【字符串入门专题1】F

Seek the Name, Seek the Fame

Description

The little cat is so famous, that many couples tramp over hill and dale to Byteland, and asked the little cat to give names to their newly-born babies. They seek the name, and at the same time seek the fame. In order to escape from such boring job, the innovative little cat works out an easy but fantastic algorithm: 

Step1. Connect the father's name and the mother's name, to a new string S. 
Step2. Find a proper prefix-suffix string of S (which is not only the prefix, but also the suffix of S). 

Example: Father='ala', Mother='la', we have S = 'ala'+'la' = 'alala'. Potential prefix-suffix strings of S are {'a', 'ala', 'alala'}. Given the string S, could you help the little cat to write a program to calculate the length of possible prefix-suffix strings of S? (He might thank you by giving your baby a name:) 

Input

The input contains a number of test cases.
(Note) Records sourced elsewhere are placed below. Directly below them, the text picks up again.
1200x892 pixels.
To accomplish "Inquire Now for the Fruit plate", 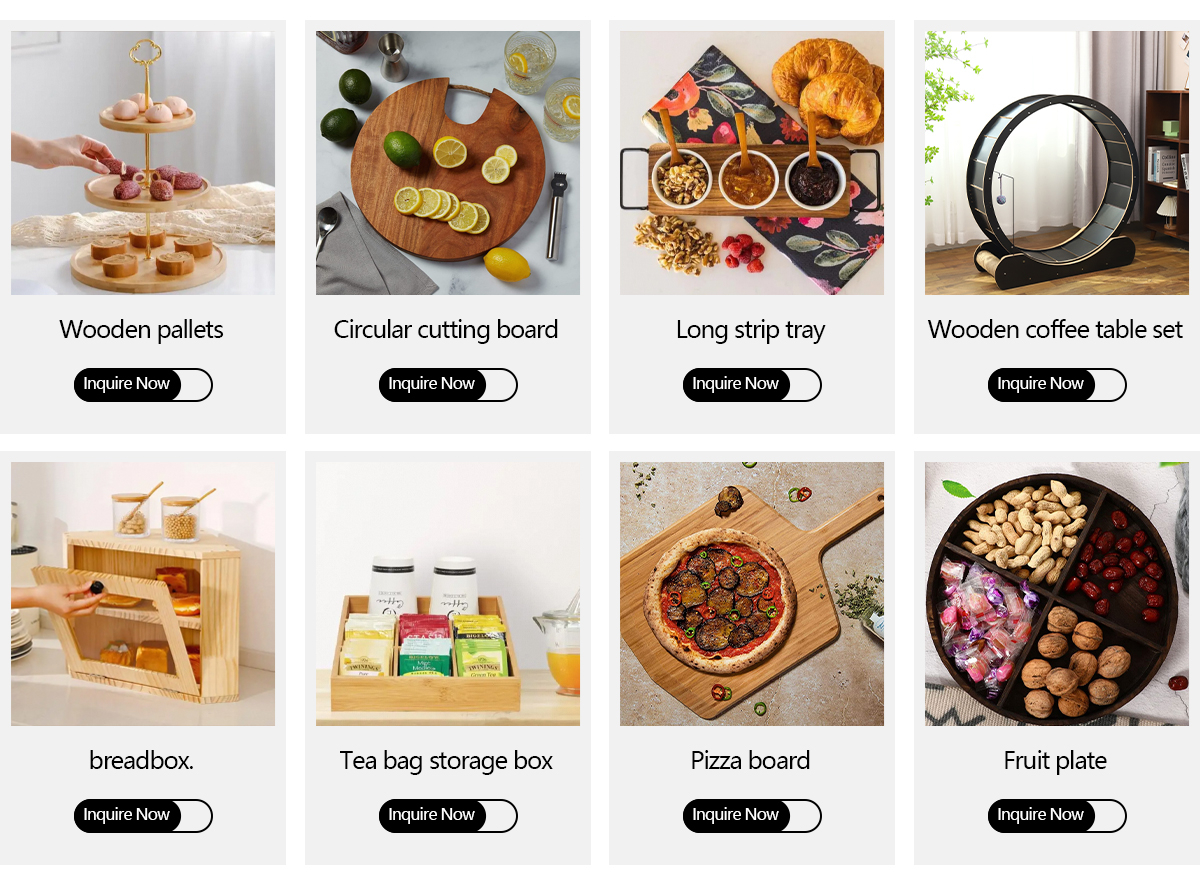I will 1057,815.
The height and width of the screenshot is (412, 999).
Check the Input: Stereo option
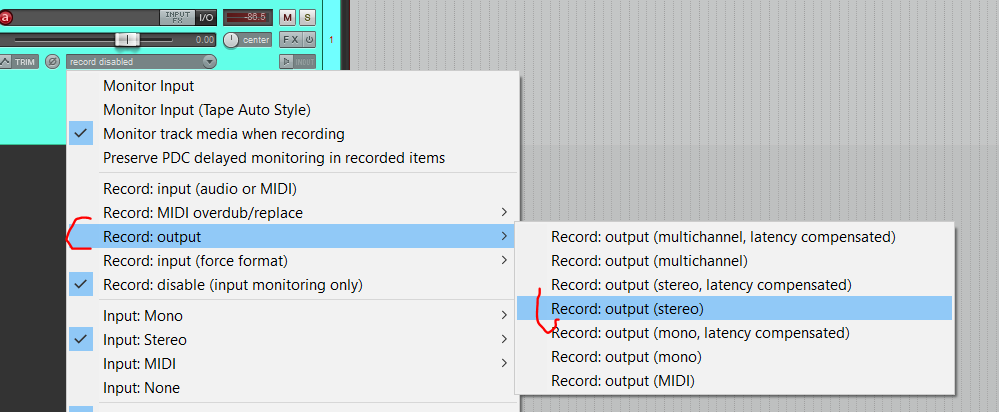pos(142,340)
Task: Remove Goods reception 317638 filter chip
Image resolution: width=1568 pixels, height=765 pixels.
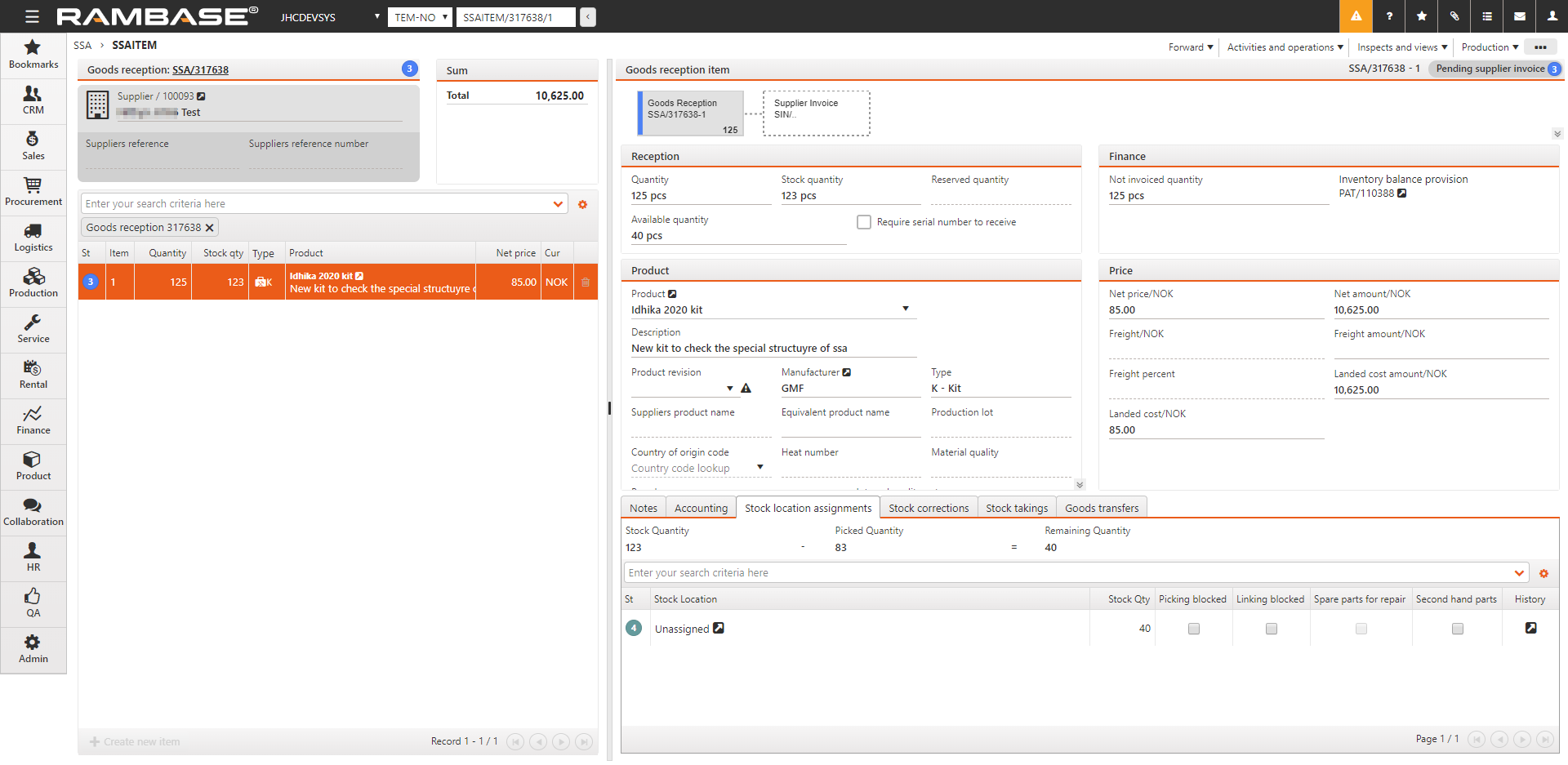Action: [210, 228]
Each test case occupies a single line that contains the string S described above. 

Restrictions: Only lowercase letters may appear in the input. 1 <= Length of S <= 400000. 

Output

For each test case, output a single line with integer numbers in increasing order, denoting the possible length of the new baby's name.

Sample Input

ababcababababcabab
aaaaa

Sample Output

2 4 9 18
1 2 3 4 5

题意：按从小到大的顺序输出字符串前缀和后缀相等的长度.

思路：利用next数组的性质，从后往前滚动查找，因为s[i]必定等于s[next[i]],最后输出.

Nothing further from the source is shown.